— START OF Excerpted text —

Major Geomorphic Elements (Swan Coastal Plain)
Four major geomorphic elements are recognized on the Swan Coastal Plain:
Ridge Hill Shelf (Yoganup Formation): Located inland, often at the base of the Darling Scarp.
Pinjarra Plain (Guildford Clay): Alluvial plains associated with rivers.
Bassendean Dunes: Older, heavily leached aeolian dunes, generally further inland from the coast.
Spearwood Dunes (Tamala Limestone): Younger, less leached aeolian dunes, closer to the current coastline.
Quindalup Dunes: The youngest, active coastal dunes.
Coastal Wetlands and Lakes: Interspersed throughout the plain, especially within dunal systems and along the coast.
Formation of Soils on the Swan Coastal Plain
Soil formation on the Swan Coastal Plain is a complex process involving:
Weathering of the Tamala Limestone: This process leads to the formation of structures like rhizoconcretions and solution pipes. As calcium carbonate (CaCO_3) is removed through dissolution and leaching, sand accumulates, and the underlying geology is exposed to erosional activity.

— END OF Excerpted text —

What to do ▸
1. In the Swan Coastal Plain excerpt, which formation is associated with the Pinjarra Plain?
2. Pick up the Swan Coastal Plain excerpt after its final sentence and continue it.

— START OF Information shown —

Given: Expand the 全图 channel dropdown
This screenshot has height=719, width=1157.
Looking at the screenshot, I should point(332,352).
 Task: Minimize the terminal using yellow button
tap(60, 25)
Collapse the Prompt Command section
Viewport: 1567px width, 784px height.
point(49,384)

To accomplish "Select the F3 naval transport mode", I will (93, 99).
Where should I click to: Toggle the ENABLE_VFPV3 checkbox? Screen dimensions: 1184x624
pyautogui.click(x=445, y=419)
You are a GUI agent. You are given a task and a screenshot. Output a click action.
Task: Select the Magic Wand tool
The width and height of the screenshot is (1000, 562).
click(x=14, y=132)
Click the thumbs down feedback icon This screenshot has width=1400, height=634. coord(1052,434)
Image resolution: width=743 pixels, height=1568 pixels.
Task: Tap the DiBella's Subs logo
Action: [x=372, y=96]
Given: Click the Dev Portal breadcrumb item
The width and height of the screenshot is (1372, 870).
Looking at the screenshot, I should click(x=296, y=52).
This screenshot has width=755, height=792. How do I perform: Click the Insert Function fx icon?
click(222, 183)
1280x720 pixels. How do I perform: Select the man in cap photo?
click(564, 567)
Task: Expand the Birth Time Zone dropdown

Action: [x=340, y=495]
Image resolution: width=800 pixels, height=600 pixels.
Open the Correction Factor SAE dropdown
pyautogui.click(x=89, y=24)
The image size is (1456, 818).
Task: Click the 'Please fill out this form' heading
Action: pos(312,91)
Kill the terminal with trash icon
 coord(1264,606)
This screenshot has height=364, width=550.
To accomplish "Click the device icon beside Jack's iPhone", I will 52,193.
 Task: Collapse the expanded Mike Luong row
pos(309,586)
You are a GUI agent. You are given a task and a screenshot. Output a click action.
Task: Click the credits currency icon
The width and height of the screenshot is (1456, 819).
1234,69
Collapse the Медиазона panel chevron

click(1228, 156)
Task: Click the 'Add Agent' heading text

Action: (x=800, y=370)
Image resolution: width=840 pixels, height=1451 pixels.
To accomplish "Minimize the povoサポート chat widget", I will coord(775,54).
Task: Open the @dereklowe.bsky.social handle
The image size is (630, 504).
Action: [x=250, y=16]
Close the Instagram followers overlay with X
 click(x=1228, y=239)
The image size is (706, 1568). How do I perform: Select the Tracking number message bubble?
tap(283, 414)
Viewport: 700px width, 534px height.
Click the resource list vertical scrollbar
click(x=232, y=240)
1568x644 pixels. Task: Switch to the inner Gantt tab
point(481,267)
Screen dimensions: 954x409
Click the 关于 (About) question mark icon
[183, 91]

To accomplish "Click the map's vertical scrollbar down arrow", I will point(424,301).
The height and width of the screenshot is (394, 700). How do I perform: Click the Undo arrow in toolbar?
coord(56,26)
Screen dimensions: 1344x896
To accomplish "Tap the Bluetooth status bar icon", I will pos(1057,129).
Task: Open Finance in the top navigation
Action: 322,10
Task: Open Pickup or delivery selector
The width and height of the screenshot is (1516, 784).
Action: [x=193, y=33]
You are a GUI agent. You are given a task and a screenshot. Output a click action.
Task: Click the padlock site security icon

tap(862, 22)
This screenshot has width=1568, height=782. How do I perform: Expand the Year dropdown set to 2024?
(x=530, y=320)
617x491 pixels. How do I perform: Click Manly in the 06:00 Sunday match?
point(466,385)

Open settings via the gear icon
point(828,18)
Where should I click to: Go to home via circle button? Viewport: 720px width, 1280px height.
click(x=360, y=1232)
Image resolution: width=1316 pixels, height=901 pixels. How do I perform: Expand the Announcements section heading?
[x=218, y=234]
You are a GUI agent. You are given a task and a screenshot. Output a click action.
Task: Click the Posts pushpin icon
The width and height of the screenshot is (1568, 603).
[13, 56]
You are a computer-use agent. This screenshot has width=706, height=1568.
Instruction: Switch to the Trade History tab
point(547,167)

— END OF Information shown —

Expected results ▸
1. Guildford Clay

2.
Modification of Sand Deposits: Superficial sands undergo further modification through:
Addition of organic matter: Accumulation at the surface, especially in vegetated areas.
Weathering: Further breakdown of mineral grains.
Translocation: Movement of materials (e.g., clay, organic matter, iron oxides) within the soil profile.
Action of groundwater: Influencing the chemistry and movement of dissolved substances.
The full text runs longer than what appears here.